**Saved data entries:**
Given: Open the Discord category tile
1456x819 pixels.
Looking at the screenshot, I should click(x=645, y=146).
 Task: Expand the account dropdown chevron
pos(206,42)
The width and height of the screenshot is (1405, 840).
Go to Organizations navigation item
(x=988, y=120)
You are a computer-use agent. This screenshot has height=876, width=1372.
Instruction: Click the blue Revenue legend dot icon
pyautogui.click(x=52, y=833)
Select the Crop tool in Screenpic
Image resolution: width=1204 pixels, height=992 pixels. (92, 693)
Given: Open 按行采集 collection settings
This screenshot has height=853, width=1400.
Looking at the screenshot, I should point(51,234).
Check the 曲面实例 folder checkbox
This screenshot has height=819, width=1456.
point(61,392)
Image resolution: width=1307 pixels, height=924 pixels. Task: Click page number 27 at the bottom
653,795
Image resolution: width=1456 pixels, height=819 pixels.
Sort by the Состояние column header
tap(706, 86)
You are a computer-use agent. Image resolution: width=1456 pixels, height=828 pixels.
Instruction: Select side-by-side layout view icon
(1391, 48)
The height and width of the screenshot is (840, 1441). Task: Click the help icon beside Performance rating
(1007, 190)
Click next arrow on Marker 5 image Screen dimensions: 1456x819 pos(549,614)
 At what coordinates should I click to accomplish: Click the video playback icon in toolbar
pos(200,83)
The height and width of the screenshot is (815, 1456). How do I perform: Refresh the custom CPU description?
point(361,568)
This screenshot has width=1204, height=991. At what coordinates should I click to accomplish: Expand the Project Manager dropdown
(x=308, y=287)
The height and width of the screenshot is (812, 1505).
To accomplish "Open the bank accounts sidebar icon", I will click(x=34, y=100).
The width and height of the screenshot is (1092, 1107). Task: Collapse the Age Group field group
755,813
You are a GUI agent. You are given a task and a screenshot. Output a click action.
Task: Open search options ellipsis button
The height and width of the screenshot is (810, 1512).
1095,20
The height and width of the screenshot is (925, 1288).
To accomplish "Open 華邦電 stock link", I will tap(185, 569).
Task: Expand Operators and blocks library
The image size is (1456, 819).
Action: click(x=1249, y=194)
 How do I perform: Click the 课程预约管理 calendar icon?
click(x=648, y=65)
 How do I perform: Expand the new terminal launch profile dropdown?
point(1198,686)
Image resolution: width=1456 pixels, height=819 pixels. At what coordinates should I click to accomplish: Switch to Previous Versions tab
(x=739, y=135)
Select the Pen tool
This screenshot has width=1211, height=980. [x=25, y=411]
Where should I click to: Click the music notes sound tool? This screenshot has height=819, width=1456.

**ASSIGNMENT:** Output each record above exactly, omitting nothing.

**EXERCISE RESPONSE:**
Given: Open the Discord category tile
1456x819 pixels.
Looking at the screenshot, I should click(x=645, y=146).
 Task: Expand the account dropdown chevron
pos(206,42)
The width and height of the screenshot is (1405, 840).
Go to Organizations navigation item
(x=988, y=120)
You are a computer-use agent. This screenshot has height=876, width=1372.
Instruction: Click the blue Revenue legend dot icon
pyautogui.click(x=52, y=833)
Select the Crop tool in Screenpic
Image resolution: width=1204 pixels, height=992 pixels. (92, 693)
Given: Open 按行采集 collection settings
This screenshot has height=853, width=1400.
Looking at the screenshot, I should point(51,234).
Check the 曲面实例 folder checkbox
This screenshot has height=819, width=1456.
point(61,392)
Image resolution: width=1307 pixels, height=924 pixels. Task: Click page number 27 at the bottom
653,795
Image resolution: width=1456 pixels, height=819 pixels.
Sort by the Состояние column header
tap(706, 86)
You are a computer-use agent. Image resolution: width=1456 pixels, height=828 pixels.
Instruction: Select side-by-side layout view icon
(1391, 48)
The height and width of the screenshot is (840, 1441). Task: Click the help icon beside Performance rating
(1007, 190)
Click next arrow on Marker 5 image Screen dimensions: 1456x819 pos(549,614)
 At what coordinates should I click to accomplish: Click the video playback icon in toolbar
pos(200,83)
The height and width of the screenshot is (815, 1456). How do I perform: Refresh the custom CPU description?
point(361,568)
This screenshot has width=1204, height=991. At what coordinates should I click to accomplish: Expand the Project Manager dropdown
(x=308, y=287)
The height and width of the screenshot is (812, 1505).
To accomplish "Open the bank accounts sidebar icon", I will click(x=34, y=100).
The width and height of the screenshot is (1092, 1107). Task: Collapse the Age Group field group
755,813
You are a GUI agent. You are given a task and a screenshot. Output a click action.
Task: Open search options ellipsis button
The height and width of the screenshot is (810, 1512).
1095,20
The height and width of the screenshot is (925, 1288).
To accomplish "Open 華邦電 stock link", I will tap(185, 569).
Task: Expand Operators and blocks library
The image size is (1456, 819).
Action: click(x=1249, y=194)
 How do I perform: Click the 课程预约管理 calendar icon?
click(x=648, y=65)
 How do I perform: Expand the new terminal launch profile dropdown?
point(1198,686)
Image resolution: width=1456 pixels, height=819 pixels. At what coordinates should I click to accomplish: Switch to Previous Versions tab
(x=739, y=135)
Select the Pen tool
This screenshot has width=1211, height=980. [x=25, y=411]
Where should I click to: Click the music notes sound tool? This screenshot has height=819, width=1456.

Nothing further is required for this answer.